Segment Start: Exercise inputs

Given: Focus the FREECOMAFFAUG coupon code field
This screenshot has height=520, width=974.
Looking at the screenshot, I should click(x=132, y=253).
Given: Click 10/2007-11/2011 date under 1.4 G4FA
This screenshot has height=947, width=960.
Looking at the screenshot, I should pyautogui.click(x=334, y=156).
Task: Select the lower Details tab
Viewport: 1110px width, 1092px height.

Segment End: Exercise inputs
Segment Start: Exercise inputs

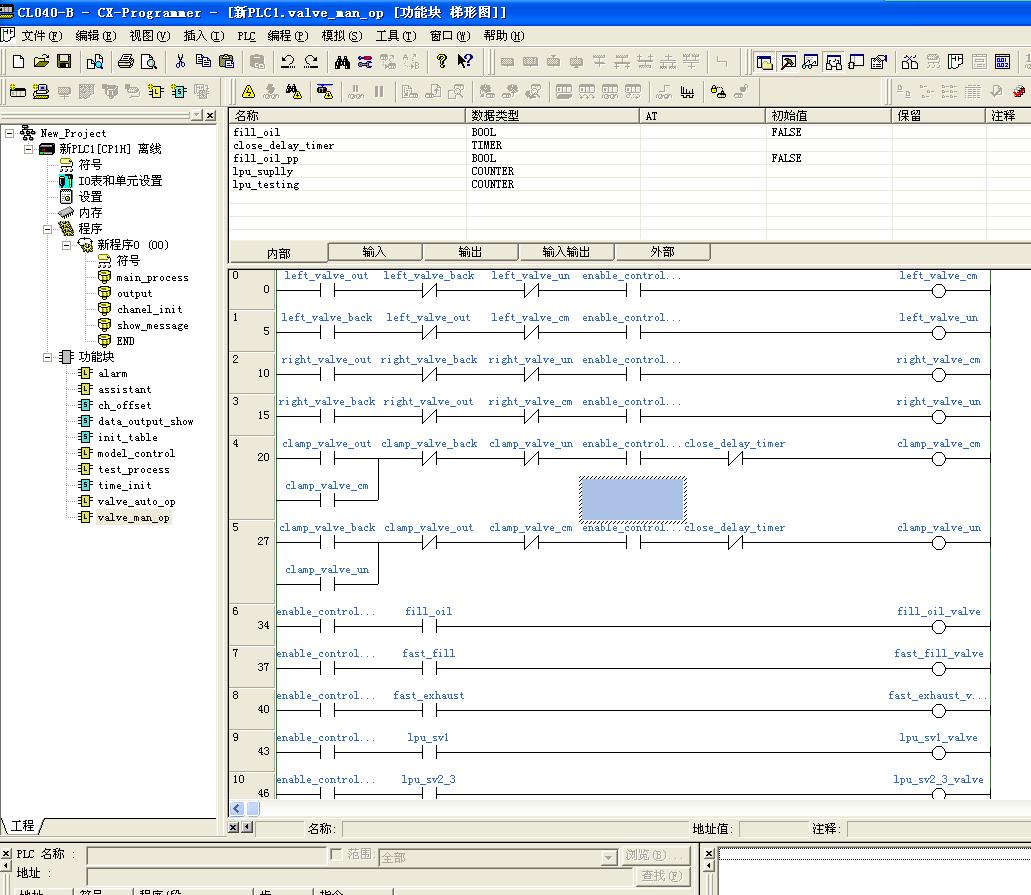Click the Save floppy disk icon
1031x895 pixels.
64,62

Segment End: Exercise inputs
Segment Start: Exercise inputs

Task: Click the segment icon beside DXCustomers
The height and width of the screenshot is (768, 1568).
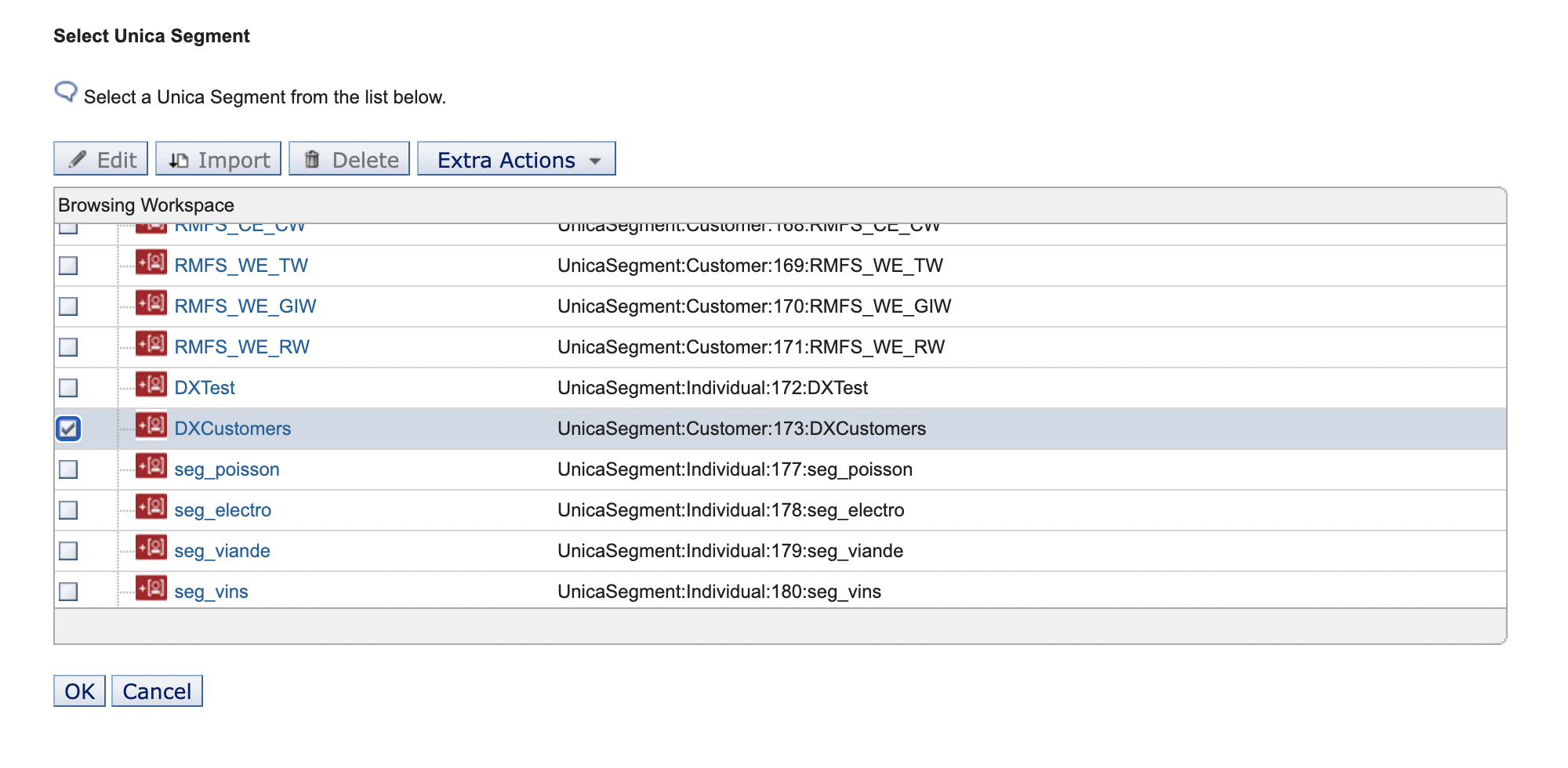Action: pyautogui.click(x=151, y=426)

Segment End: Exercise inputs

| Problem description |
Within the material above, copy exactly the lines from the line that holds "Given: Click 10/2007-11/2011" up to and including the line that holds "Viewport: 1110px width, 1092px height.".

| Task answer |
Given: Click 10/2007-11/2011 date under 1.4 G4FA
This screenshot has height=947, width=960.
Looking at the screenshot, I should pyautogui.click(x=334, y=156).
Task: Select the lower Details tab
Viewport: 1110px width, 1092px height.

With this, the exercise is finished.